Fort Worth Police Chief Jeffrey Halstead held a media conference Thursday morning to vow a more efficient, strong-armed handling of any investigation that finds an officer drove drunk.
“I will not tolerate it,” he said. “If you are sustained in that allegation, you will not be working in this organization.”
In the four years since Halstead’s led the department, 14 Fort Worth police officers have been arrested on suspicion of DWI, including one who caused a crash that killed 27-year-old mother Sonia Baker in 2009. That case still looms over the department –– as Halstead spoke, Baker’s mother Stella Lopez stood behind him, joined by the wife of fallen officer Dwayne Freeto, who was killed by a drunken driver in 2006.
The news conference comes a day after yet another DWI accusation against one of Halstead's own.
Before the sun rose Wednesday, Nicolas Ramirez, a four-year veteran officer who was assigned to the DWI task force, was arrested in Keller on suspicion of DWI. Responding officers say they saw his SUV weave out of its lane in the 1700 block of Highway 114 and onto the shoulder. They’d later find his blood alcohol content to be more than twice the legal limit of .08.
And then, just under a month ago, Maj. Paul Henderson was demoted following his Dec. 4 arrest in Parker County for DWI. Henderson was Halstead’s chief of staff, in charge of the internal affairs division that is now piecing together the accusations against him.
Halstead said he hasn't been able to find a causation trend between any of these internal incidents.
“We are struggling to figure out the ‘why,’ because there is no common cause in any of these cases,” Halstead said, adding that the department’s legal issues with alcohol are the most frustrating obstacle he’s faced in his 22-year career.
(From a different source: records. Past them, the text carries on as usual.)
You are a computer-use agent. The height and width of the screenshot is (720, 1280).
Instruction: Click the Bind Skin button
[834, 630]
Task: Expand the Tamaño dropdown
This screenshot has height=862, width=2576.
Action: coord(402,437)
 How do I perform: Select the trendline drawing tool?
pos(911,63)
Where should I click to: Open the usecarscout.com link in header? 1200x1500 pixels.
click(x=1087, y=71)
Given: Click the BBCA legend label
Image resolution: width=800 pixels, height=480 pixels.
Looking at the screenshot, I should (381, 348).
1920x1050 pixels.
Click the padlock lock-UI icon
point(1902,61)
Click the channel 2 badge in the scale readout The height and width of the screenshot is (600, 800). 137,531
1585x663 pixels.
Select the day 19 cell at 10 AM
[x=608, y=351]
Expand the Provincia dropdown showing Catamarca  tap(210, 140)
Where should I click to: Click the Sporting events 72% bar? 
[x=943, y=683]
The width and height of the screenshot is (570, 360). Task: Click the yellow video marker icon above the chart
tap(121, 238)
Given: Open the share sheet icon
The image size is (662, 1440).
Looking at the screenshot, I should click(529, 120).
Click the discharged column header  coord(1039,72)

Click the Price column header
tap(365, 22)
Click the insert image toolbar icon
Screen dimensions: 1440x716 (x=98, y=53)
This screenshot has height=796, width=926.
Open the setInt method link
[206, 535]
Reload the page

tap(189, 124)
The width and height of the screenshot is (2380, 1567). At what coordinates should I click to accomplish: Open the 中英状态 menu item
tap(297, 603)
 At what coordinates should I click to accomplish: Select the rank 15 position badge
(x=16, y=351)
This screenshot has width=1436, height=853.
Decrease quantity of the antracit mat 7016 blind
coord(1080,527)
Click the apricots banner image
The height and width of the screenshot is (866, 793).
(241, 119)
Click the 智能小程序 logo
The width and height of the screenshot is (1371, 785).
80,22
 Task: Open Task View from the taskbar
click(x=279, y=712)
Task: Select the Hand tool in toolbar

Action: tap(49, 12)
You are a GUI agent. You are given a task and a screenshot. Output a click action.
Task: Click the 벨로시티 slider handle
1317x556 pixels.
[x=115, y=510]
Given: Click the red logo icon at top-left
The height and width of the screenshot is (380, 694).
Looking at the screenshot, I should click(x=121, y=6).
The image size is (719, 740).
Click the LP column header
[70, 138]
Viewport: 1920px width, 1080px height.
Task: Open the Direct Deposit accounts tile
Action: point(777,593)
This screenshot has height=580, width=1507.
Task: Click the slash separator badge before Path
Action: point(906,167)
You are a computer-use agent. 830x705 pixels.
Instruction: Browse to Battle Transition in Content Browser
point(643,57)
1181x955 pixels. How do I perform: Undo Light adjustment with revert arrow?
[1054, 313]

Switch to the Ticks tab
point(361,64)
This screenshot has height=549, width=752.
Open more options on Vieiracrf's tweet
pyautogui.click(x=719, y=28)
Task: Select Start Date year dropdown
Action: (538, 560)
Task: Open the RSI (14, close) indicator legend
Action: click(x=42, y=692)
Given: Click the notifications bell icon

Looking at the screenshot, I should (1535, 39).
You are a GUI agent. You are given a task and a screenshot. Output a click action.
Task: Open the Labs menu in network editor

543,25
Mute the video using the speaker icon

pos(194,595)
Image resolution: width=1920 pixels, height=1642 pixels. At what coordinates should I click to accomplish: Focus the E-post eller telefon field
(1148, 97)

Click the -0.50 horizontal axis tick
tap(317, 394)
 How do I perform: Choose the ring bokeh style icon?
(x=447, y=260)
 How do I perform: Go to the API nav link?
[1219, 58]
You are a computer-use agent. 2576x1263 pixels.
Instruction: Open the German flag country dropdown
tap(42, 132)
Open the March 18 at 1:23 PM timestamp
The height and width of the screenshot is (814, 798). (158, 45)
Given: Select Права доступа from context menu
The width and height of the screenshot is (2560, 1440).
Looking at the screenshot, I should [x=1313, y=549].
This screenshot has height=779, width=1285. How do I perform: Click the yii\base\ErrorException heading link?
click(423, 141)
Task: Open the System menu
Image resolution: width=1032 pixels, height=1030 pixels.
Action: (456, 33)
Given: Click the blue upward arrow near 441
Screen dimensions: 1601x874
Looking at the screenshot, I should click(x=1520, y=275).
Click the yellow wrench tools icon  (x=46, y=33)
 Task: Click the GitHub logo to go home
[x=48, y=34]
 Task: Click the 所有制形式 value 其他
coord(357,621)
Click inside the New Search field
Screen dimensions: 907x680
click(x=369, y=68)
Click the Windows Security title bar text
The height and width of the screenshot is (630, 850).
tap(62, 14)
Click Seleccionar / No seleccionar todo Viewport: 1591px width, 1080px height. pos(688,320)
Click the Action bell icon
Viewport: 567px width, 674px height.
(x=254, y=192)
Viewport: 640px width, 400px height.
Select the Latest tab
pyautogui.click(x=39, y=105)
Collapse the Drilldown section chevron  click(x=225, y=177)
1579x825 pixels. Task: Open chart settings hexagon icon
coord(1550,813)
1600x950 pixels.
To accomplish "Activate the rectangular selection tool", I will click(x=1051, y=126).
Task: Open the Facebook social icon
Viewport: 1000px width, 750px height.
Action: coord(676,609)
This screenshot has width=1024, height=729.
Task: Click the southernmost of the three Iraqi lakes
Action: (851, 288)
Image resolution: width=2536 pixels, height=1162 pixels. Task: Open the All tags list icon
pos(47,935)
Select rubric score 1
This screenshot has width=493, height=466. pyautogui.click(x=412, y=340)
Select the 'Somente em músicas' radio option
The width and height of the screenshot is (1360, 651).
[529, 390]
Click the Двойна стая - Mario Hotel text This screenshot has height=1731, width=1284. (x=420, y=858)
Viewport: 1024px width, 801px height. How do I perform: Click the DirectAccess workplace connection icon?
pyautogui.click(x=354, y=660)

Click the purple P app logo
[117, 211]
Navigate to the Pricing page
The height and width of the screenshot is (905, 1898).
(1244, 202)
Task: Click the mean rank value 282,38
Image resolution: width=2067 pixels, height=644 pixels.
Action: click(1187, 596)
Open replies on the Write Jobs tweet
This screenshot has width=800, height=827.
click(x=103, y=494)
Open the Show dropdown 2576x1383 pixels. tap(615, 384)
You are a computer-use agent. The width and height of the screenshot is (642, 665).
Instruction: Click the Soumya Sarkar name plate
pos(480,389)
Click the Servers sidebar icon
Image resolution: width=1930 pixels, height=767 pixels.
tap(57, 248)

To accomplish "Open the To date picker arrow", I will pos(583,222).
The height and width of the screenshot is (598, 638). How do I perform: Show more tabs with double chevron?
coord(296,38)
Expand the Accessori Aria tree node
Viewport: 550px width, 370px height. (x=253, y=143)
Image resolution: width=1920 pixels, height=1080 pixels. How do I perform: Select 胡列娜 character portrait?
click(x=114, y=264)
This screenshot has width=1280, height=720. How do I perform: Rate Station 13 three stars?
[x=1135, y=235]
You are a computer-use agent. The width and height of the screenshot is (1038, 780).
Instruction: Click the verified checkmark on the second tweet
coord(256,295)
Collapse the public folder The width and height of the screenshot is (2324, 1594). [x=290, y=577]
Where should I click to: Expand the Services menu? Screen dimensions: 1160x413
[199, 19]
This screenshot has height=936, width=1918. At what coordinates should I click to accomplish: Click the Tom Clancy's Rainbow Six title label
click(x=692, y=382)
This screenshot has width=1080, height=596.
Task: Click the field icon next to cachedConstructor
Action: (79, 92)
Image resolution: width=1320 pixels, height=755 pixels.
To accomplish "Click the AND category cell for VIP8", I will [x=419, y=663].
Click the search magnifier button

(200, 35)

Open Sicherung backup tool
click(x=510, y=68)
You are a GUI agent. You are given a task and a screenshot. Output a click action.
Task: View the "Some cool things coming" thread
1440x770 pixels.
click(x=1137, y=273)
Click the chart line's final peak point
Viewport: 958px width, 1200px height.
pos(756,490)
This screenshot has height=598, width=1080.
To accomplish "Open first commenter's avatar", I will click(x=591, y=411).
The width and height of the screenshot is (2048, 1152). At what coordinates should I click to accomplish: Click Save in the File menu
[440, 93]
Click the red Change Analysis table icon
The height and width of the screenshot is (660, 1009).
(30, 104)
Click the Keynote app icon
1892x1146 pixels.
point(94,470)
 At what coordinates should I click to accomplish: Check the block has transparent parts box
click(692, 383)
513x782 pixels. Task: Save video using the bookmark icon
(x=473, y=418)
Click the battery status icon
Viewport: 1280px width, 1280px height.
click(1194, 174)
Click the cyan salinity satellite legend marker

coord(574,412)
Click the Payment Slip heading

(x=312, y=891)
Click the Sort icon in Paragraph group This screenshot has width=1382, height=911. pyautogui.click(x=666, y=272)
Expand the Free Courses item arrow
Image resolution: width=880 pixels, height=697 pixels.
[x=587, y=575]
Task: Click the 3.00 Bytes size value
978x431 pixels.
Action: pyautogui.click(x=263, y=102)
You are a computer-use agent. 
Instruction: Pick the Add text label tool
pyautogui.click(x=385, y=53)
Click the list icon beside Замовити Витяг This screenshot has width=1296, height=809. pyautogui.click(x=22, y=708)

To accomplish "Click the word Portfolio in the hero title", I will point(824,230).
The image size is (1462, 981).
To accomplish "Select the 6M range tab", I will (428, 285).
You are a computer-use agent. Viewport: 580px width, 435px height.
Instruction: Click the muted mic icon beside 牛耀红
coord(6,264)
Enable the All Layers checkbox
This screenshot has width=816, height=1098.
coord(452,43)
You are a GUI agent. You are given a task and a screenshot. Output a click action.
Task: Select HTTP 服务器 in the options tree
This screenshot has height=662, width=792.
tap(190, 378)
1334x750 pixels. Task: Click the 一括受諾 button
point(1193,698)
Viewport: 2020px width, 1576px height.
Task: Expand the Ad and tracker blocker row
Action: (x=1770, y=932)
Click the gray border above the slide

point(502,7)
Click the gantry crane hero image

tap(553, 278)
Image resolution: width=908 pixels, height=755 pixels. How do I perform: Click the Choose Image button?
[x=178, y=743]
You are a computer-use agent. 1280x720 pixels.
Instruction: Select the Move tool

The arrests have spurred reform inside the department –– the chief has launched mandatory alcohol awareness training for all officers. Fort Worth police can speak with confidential support groups and police chaplains should there be any personal issues going on in their lives.
“We wanted more support services on the front end and not on the reactive end,” he said.
But should they find themselves facing an alcohol-related offense, they know they face a punishment ranging from suspension to termination.
But Halstead said that isn’t enough.
The chief said he met with the captain of the special investigations unit to discuss the issue. Now, instead of waiting on a verdict ruled inside a criminal courtroom, Halstead said he would make a decision based on the findings of the department’s internal investigation. If they're found to have driven drunk, Halstead said they will be immediately fired.
“I didn’t like having to wait for a criminal case to be concluded; I’m not going to wait any longer,” Halstead said. “My message is very, very strong to every person in this organization, sworn or civilian: You cannot drink and drive any longer unless you want to throw your career down the drain.”
Halstead said he would review past cases involving officers on the force who have had alcohol related arrests in the past. All future cases will be subject to the chief’s “realigned approach of severity.”